Users of TripIt's premium service can no longer use TripIt Pro to track their Southwest Rapid Rewards after the airline sent a cease and desist letter to the itinerary management service.
Southwest believes when TripIt Pro users uploaded their Rapid Rewards details to TripIt, it violated Southwest.com's terms and conditions, which prohibit "third party websites [from] scraping or using our data," says airline spokeswoman Brandy King.
Among prohibited activities, Southwest, the largest domestic airline in the U.S., states:

You may not copy, display, distribute, download, license, modify, publish, re-post, reproduce, reuse, sell, transmit, use to create a derivative work, or otherwise use the content of this Site for public or commercial purposes without our express written permission. Nothing on this Site shall be construed to confer any grant or license of any intellectual property rights, whether by estoppel, by implication, or otherwise.
TripIt spokeswoman Nancy Ramamurthi says TripIt "respects the decisions" Southwest makes for its business, and TripIt "immediately complied with their request."

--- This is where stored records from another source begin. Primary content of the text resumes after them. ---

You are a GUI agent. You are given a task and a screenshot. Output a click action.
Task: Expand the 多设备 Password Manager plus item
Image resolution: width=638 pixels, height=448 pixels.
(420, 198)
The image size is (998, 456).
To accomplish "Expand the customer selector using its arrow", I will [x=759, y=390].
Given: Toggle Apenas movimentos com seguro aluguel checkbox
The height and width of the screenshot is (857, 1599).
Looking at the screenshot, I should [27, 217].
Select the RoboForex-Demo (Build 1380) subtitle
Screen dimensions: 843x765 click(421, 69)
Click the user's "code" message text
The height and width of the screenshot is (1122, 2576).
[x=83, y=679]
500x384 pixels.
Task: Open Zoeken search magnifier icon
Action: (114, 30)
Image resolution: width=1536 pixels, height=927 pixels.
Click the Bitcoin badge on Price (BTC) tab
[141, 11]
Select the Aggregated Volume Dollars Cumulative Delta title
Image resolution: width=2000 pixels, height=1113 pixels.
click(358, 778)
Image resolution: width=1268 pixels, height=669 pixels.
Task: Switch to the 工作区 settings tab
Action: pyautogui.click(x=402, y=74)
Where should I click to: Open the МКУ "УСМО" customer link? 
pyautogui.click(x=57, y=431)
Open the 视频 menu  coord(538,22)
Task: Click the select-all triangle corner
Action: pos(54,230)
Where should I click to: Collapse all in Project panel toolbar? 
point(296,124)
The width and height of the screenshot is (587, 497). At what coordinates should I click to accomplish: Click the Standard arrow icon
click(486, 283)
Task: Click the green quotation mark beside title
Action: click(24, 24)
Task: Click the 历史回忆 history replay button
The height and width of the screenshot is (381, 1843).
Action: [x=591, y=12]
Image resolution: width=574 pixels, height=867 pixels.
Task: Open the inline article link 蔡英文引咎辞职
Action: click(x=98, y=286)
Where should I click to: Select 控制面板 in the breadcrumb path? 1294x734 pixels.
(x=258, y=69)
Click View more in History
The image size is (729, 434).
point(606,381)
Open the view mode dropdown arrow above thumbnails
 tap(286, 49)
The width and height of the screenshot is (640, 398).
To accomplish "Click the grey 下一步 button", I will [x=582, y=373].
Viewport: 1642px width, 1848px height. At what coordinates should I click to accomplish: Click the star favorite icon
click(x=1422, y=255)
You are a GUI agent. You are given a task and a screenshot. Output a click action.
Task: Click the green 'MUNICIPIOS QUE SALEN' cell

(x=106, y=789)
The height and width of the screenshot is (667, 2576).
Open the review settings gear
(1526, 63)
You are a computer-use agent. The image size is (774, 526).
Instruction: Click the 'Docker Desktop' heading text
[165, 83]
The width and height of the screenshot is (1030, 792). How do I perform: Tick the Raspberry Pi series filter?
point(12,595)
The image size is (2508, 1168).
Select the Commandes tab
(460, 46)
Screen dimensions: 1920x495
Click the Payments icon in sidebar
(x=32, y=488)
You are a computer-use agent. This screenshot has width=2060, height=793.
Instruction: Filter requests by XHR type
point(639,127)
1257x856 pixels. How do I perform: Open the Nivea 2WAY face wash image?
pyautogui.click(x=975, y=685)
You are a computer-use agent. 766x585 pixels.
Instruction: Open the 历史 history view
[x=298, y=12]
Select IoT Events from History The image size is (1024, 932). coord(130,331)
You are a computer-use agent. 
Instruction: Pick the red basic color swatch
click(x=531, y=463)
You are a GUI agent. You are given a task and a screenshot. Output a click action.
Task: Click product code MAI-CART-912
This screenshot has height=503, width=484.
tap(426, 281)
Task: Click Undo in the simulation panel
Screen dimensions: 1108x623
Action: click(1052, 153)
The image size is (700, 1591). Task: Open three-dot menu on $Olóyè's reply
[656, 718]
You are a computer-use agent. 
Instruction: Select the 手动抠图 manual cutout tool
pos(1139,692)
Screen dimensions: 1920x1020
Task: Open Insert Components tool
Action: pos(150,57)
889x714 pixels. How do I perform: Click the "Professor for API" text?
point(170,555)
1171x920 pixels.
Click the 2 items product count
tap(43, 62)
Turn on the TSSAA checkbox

As with other airline and hotel loyalty programs, user information about Southwest's Rapid Rewards program was appearing in TripIt's Web and mobile channels, and Southwest objected to these displays, Ramamurthi says.
The prohibition does not impact TripIt users -- whether they use the free service or TripIt Pro -- when they forward their Southwest itinerary confirmations to TripIt, Ramamurthi says.
Ramamurthi adds that it's TripIt's "understanding that they [Southwest] were or are pursuing all mileage point programs" and that TripIt was not singled out.
TripIt enables users to track loyalty rewards information from more than three dozen airlines and hotels -- but Southwest is no longer among them.
Southwest's King didn't immediately have available a list of other companies who may have received similar cease and desist letters.
In the past, Southwest has aggressively gone after online travel agencies and metasearch companies when it believed the airline's intellectual property was being used without authorization.
TechDirt says it became aware of the Southwest-TripIt issue when a reader forwarded an email about the issue from TripIt.